Mercredi 1er mai, la banque centrale américaine a laissé ses taux d’intérêt inchangés. Faisant fi des assauts du président Trump qui appelle à une baisse des taux pour donner un coup d’accélérateur à l’économie, la Fed a de nouveau invoqué sa « patience », face à une croissance « solide » et une inflation « en déclin ». Jean-Paul Pollin explique notamment en quoi l’actuelle inertie des banquiers centraux pose problème.
Cela fait au moins trois ou quatre ans que les Banques Centrales reviennent à très petits pas vers ce qui devrait être la « normalité de leurs politiques. Aux Etats-Unis, le chômage est désormais à un plus bas historique (moins de 4%), le taux de croissance du PIB est autour de 2,5% et le taux d’inflation proche de l’objectif de 2%. Or, les taux directeurs de la Fed sont un peu en dessous de 2,5% (le taux à 10 ans à 2,6%), alors que le niveau d’équilibre de moyen terme devrait logiquement atteindre 4 à 4,5%.
La situation est sensiblement différente dans la zone euro puisque le taux de chômage est encore proche de 8%, les taux de croissance et d’inflation sont inférieurs à 2% (la croissance potentielle au mieux à 2% et l’inflation sous-jacente à 1%). Il n’empêche que cela ne s’accorde pas avec des taux monétaires négatifs, ni des taux longs proches de 0 dans une bonne partie de la zone.
Une inertie contestable et dommageable
Cette inertie des banques centrales, à monter leurs taux directeurs et à réduire la taille de leur bilan, n’est pas seulement contestable d’un point de vue macroéconomique, elle est aussi dommageable par les distorsions qu’elle induit dans la constitution et l’allocation de l’épargne. Cette anomalie mérite donc quelques explications et il nous semble que deux d’entre-elles sont particulièrement importantes.
D’une part, les autorités monétaires ont perdu une parcelle de l’indépendance qu’elles avaient acquise, au cours des années 80, par rapport aux pouvoirs politiques et aux interférences budgétaires. Durant la Grande Récession, les Banques Centrales ont été contraintes d’avaliser le laxisme des politiques budgétaires, du fait même de leur relative incapacité à stabiliser les conséquences de la crise. Le glissement du rapport de force a permis au politique d’imposer une « dominance budgétaire ». Cela a laissé des traces et la façon dont Trump se croit autorisé à influencer les décisions de la Fed, pour nourrir sa stratégie de « surchauffe », en est une bonne illustration.
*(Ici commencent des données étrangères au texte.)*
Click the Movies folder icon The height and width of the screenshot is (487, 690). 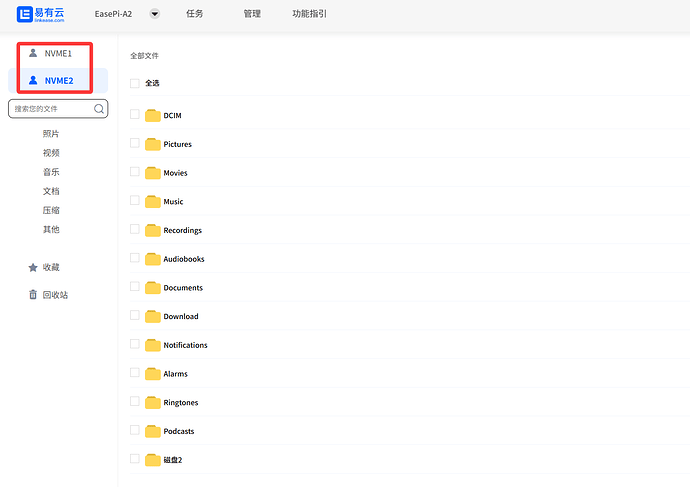pyautogui.click(x=153, y=173)
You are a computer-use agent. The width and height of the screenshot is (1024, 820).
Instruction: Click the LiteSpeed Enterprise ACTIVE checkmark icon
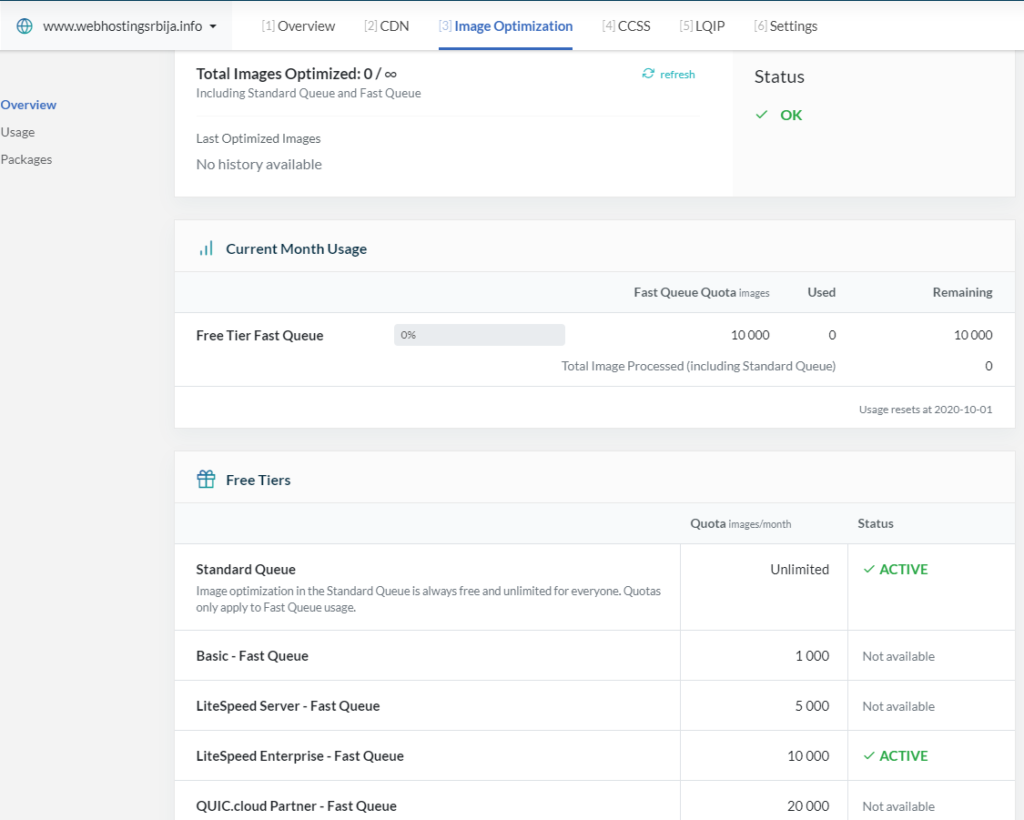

D’autre part, la transformation la plus notable du comportement des Banques Centrales tient à la redécouverte de leur mission première (pour laquelle elles ont été créées) de maitrise de la stabilité financière. En se réappropriant cette responsabilité, sous la pression des événements, les autorités monétaires se sont condamnées à mener de front deux types de tâches potentiellement inconciliables, contrairement aux suppositions du « consensus de Jackson Hole ». Pour mieux faire il faudrait que la régulation macroéconomique d’une part, et la stabilité financière d’autre part, soient dotées d’instruments propres et de gouvernances séparées, mais agissant de façon coordonnée. C’est du reste ce type de solution qui devrait s’imposer à l’avenir.
Vulnérabilités financières
Mais pour l’heure les banques centrales sont tenues de composer avec les vulnérabilités financières existantes, et de possibles nouvelles fragilités mal maitrisées. Car, s’il est vrai que le renforcement récent de la réglementation microprudentielle a globalement amélioré la stabilité des institutions financières, elle comporte encore des lacunes qui laissent subsister des risques (de taux et de liquidité) dans certaines parties du système financier (le « shadow banking »).
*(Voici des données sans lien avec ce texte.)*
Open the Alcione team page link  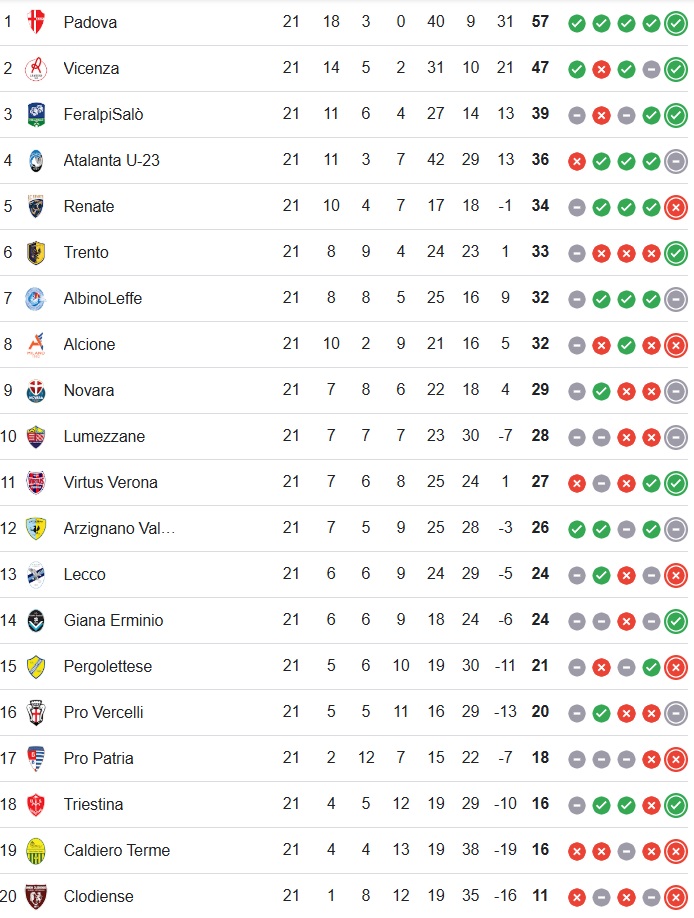tap(90, 344)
Quant aux politiques macroprudentielles, censées contenir les risques de système (notamment les bulles de crédit et de prix d’actifs), elles sont à ce stade mal définies, d’une efficacité qui reste à évaluer, et utilisées avec trop de parcimonie. De sorte qu’en exerçant leur fonction de régulation macroéconomique, les Banques Centrales sont susceptibles de déclencher des déséquilibres qu’aucun système de contrôle ne peut aujourd’hui prévenir et résoudre. C’est bien ainsi qu’est née la crise de 2007 ; et c’est également ainsi qu’en mai 2013 Ben Bernanke a provoqué une mini tempête sur les marchés en laissant entrevoir le début de la fin du « Quantitative Easing ».
Ce qui permet de comprendre, et même de justifier, l’actuelle prudence (pour ne pas dire la paralysie) des politiques monétaires.